Richard’s argument is that duck typing does not alert the developer that the wrong argument type had been supplied to a method until it is too late, if at all. His two examples are 1. passing a CreditCard to a template instead of a Kitten, resulting in the CreditCard’s number being displayed where a Kitten’s name should have shown up and 2. more interestingly, a method which does something scary up front (presumably, by ‘poke_a_tiger_with_a_stick()’ Richard means a persistent data write or a financial transaction), then iterates over one of its arguments and fails if the argument passed is not an iterable. Richard would rather know that the argument passed is not of the right type up front, so that the method would fail immediately. He suggests “turkey typing,” a C++ STL-like syntax for telling the compiler what the argument to a function should be. In his example, he uses an iterable containing only certain types of objects.

For duck typing

Mike’s argument is that duck typing provides much more flexibility than static typing – if you need an object to only fullfill one part of a certain interface, you can simply define that part of the interface, plug the object into a method that expects that specific part of the interface, and be on your merry way. Further, Malone wants exactly what Richard doesn’t – to be able to pile all sorts of different types of objects into a collection. Another important point he brings up in the comments is that duck typing allows many different developers to come up with many different solutions to a problem defined by an interface without having to share any common ground at all. As long as the same interfaces are implemented, the objects can be swapped in and out. Free-flyin polymorphism.
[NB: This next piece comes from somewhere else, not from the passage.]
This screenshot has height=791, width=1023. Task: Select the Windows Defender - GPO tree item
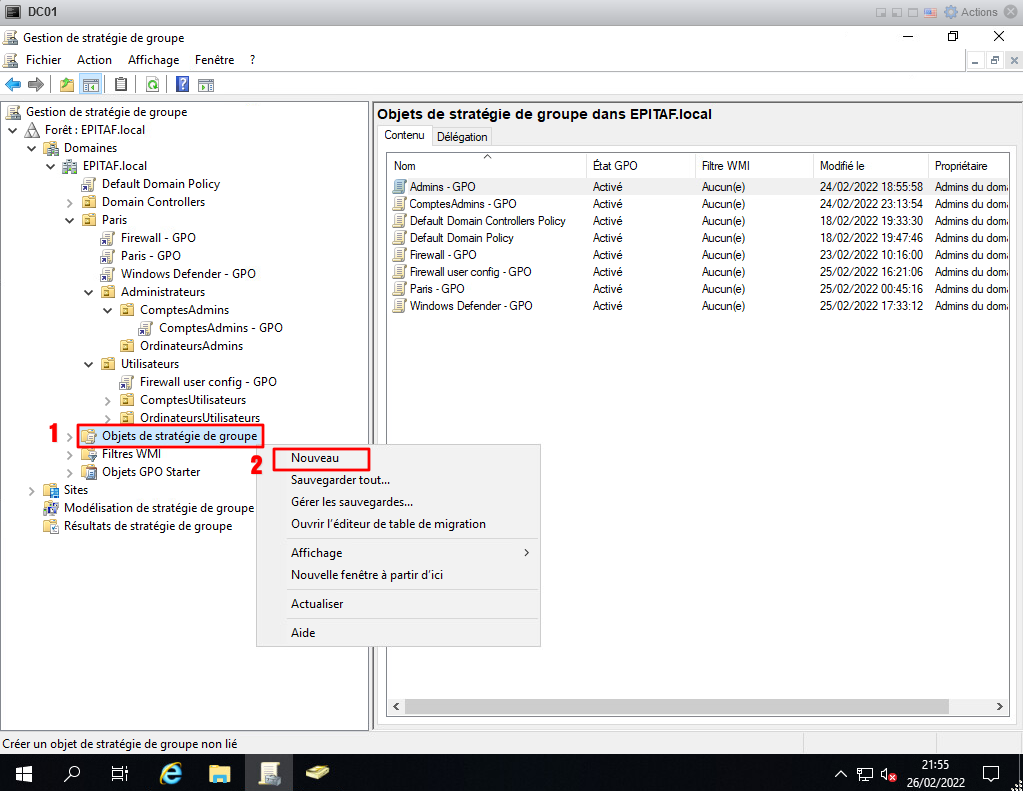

Does “Turkey Typing” work?

Richard’s proposal is to specify the type of argument up front – use some syntax to say that an argument should only be of a certain type or an iterable with only certain types in it, and everything is peachy: if you pass the wrong type, the compiler yells at you before you get to any logic.

However, this lacks flexibility in the same way that static typing does. It effectively encourages the creation of a whitelist for what sorts of things should be allowed into the method. Interfaces (the language constructs) can mitigate most of this, but only if the developer of the method uses an interface – extra boilerplate code.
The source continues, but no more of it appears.